= TASK INPUT =
○ ○ ○

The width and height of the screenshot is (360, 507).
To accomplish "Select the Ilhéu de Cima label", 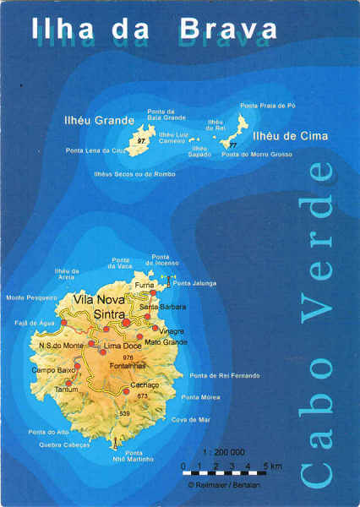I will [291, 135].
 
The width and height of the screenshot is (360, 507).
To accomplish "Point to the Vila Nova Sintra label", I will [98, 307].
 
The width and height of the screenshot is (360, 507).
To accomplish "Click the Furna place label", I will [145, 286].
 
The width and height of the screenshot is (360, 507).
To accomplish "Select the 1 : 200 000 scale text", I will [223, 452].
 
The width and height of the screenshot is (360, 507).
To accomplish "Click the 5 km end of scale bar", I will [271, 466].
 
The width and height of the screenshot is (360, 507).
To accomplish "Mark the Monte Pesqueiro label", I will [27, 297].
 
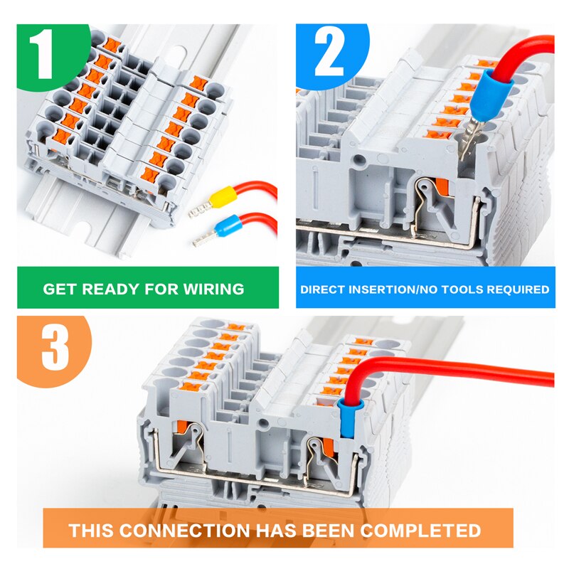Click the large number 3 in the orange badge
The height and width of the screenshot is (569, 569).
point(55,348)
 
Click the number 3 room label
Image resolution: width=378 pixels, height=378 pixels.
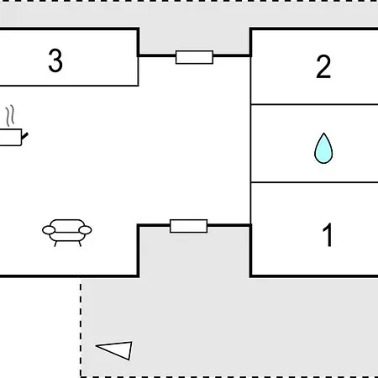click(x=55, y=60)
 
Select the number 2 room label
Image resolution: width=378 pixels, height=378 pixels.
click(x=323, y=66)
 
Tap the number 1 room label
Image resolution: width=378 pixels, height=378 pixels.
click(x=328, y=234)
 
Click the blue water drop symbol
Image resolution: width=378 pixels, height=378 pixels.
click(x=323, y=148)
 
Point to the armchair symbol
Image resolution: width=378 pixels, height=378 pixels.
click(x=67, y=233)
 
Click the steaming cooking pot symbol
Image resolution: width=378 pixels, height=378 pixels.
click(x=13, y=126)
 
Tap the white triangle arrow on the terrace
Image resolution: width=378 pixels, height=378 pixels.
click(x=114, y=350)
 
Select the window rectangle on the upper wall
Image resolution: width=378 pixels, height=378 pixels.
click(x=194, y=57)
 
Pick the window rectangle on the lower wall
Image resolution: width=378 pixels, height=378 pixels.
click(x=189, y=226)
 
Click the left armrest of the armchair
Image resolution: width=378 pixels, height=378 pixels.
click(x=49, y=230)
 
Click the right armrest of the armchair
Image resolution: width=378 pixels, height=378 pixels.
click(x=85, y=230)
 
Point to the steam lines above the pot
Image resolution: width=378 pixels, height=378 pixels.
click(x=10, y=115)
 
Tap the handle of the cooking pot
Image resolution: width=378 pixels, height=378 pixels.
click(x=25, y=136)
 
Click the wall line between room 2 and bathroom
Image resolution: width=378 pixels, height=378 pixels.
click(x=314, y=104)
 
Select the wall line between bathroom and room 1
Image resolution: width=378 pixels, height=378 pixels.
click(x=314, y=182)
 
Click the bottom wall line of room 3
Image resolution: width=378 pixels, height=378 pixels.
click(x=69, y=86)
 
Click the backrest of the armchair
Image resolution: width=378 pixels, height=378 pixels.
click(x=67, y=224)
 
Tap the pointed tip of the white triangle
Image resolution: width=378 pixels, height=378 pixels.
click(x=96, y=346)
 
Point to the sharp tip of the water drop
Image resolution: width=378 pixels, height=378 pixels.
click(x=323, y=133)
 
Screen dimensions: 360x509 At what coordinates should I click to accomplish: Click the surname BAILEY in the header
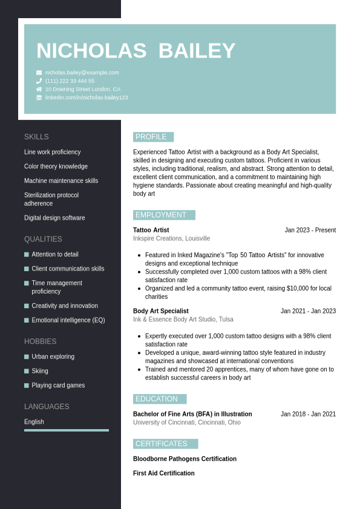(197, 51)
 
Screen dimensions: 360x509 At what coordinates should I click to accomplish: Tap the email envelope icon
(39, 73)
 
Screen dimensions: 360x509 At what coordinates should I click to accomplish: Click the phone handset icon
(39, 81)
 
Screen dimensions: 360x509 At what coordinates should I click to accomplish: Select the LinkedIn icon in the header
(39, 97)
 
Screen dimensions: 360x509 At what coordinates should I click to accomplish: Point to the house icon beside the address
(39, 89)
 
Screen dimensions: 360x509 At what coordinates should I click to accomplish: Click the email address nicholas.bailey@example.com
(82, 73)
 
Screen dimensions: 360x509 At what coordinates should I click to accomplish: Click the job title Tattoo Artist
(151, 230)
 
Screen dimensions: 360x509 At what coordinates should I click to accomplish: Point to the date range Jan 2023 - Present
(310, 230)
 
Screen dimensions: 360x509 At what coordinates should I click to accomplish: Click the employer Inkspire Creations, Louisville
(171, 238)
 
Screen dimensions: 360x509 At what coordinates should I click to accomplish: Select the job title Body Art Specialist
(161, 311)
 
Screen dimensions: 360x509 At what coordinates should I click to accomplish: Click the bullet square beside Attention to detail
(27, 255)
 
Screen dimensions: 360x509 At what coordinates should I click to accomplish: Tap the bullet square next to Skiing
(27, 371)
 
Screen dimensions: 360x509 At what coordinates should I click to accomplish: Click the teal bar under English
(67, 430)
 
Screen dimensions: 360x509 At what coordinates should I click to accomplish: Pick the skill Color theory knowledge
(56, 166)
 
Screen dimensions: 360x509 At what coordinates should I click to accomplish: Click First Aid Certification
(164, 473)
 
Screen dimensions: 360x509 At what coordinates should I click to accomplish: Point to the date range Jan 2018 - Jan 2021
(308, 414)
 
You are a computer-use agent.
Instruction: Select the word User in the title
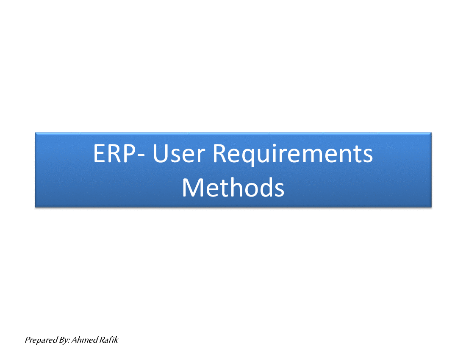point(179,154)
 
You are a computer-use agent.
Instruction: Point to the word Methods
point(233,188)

○ ○ ○

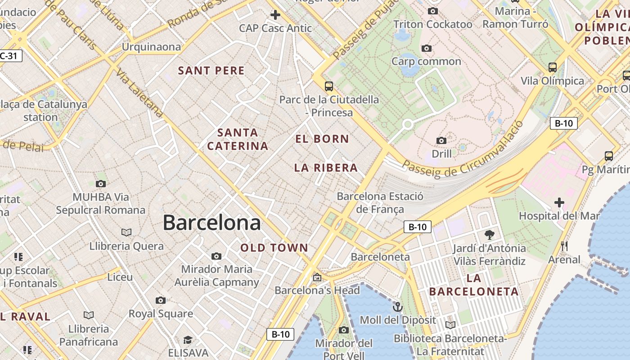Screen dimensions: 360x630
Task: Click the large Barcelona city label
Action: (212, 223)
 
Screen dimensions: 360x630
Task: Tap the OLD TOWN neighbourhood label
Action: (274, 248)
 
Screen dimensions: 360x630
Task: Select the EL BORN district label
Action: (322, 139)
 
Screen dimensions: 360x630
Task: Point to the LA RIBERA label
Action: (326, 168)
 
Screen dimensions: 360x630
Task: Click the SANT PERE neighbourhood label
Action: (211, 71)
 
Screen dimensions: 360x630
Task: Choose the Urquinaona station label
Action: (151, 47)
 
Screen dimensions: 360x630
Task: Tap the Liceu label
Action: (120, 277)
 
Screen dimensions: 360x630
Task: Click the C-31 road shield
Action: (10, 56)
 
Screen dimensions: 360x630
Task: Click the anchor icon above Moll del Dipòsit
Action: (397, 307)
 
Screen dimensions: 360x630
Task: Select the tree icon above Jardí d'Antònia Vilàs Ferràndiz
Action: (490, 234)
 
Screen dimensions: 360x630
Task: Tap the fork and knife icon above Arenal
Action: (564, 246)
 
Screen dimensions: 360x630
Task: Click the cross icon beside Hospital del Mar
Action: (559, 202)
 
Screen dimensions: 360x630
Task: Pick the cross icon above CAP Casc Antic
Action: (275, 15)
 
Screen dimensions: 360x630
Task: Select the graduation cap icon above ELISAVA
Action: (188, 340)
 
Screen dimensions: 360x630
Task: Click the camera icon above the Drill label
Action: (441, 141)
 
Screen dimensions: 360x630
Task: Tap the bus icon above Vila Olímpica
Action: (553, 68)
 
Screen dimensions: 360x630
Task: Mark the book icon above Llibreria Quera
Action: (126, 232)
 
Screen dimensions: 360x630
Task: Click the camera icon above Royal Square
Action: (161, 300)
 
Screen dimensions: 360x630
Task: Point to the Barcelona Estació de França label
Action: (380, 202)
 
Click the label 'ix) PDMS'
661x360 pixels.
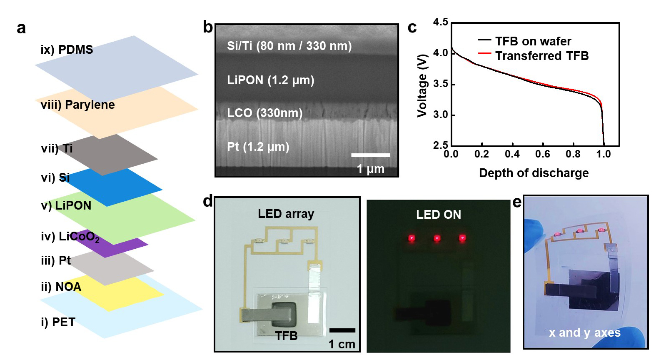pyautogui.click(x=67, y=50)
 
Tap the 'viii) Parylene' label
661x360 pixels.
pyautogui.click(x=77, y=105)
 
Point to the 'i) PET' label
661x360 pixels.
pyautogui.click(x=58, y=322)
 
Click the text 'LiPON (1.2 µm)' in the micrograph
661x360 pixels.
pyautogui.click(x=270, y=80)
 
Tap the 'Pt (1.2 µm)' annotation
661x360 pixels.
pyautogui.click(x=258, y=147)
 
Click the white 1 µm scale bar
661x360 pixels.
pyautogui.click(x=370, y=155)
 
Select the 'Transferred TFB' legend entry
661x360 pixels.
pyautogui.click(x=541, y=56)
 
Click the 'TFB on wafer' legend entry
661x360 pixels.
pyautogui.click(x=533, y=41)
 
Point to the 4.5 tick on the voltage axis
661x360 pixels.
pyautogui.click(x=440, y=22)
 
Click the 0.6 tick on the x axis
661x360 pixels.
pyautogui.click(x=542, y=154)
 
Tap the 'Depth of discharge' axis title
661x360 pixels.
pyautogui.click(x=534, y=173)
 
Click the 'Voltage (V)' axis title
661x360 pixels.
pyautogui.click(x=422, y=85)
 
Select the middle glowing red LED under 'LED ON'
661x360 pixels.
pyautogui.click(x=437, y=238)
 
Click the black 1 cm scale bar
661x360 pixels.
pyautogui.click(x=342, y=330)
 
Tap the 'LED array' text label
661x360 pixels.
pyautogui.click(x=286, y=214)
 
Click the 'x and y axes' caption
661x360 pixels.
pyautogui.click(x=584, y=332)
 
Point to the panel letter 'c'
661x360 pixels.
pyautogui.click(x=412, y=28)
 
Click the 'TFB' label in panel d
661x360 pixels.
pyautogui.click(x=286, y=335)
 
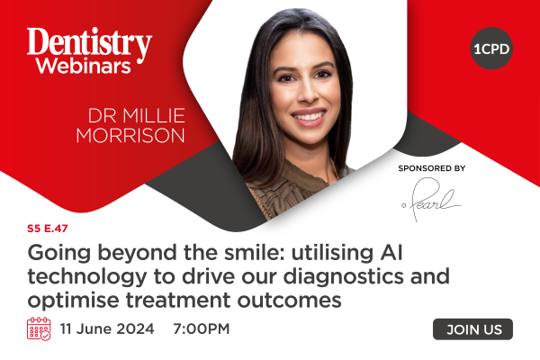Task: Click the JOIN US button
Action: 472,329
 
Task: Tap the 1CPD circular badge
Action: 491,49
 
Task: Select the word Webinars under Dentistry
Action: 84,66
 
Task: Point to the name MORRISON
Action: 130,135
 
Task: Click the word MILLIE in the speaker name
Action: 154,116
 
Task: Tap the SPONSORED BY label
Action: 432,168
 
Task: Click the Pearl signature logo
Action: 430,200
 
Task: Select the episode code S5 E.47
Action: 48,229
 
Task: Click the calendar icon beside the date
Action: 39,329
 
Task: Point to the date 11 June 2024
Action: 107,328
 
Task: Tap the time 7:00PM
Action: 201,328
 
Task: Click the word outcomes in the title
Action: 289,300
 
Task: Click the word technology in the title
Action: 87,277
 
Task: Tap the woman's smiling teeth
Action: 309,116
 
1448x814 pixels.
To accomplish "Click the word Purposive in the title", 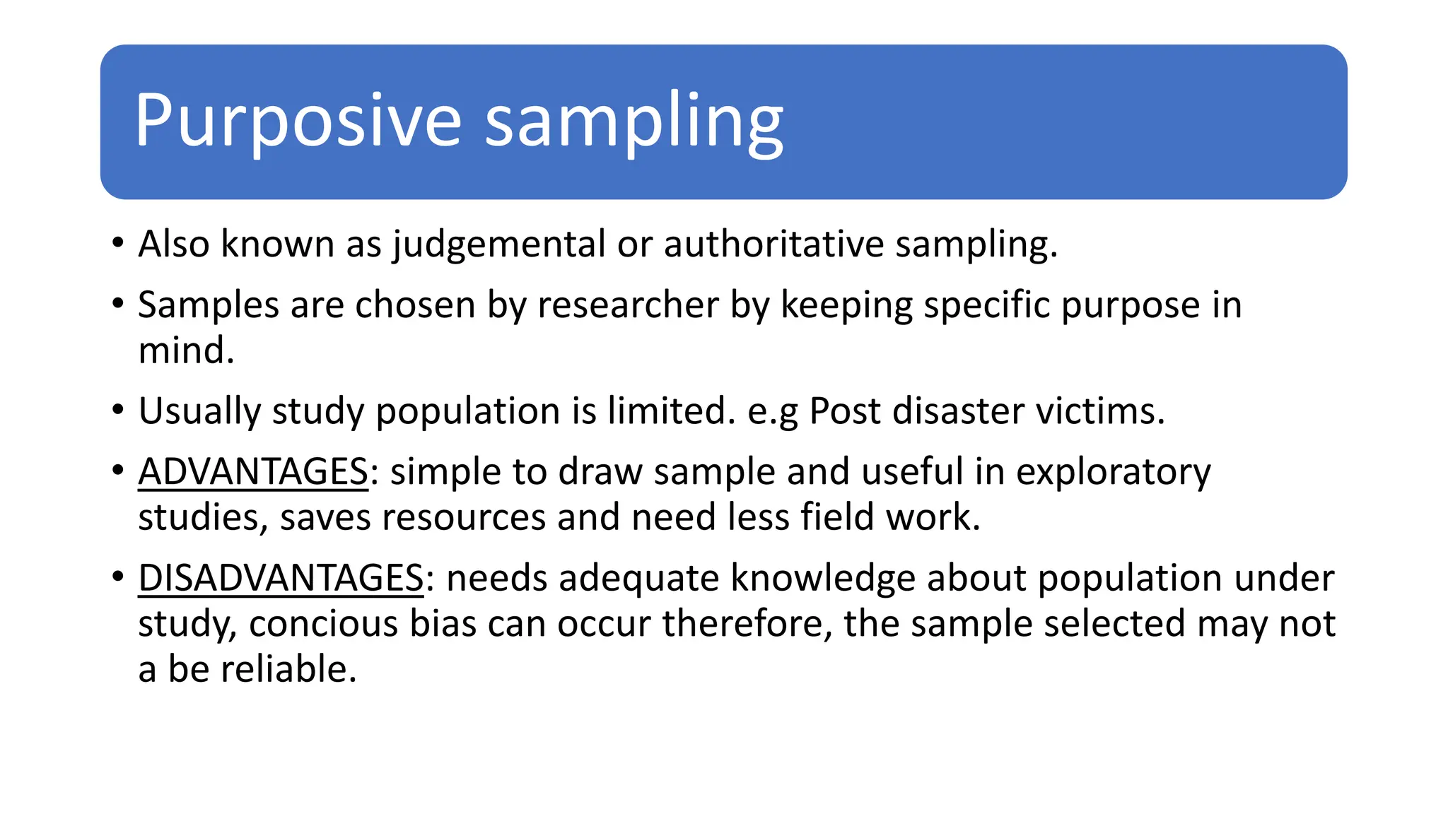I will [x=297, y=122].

○ ○ ○

= JOB =
Please pull out every line in the entries above that contains the string "Vila", and copy each one in full. Case counts, so match capital and lowercase letters exactly.

= EXERCISE SOLUTION =
To accomplish "Point to the Vila Nova Sintra label", I will [98, 307].
Task: Tap the bus icon above Vila Olímpica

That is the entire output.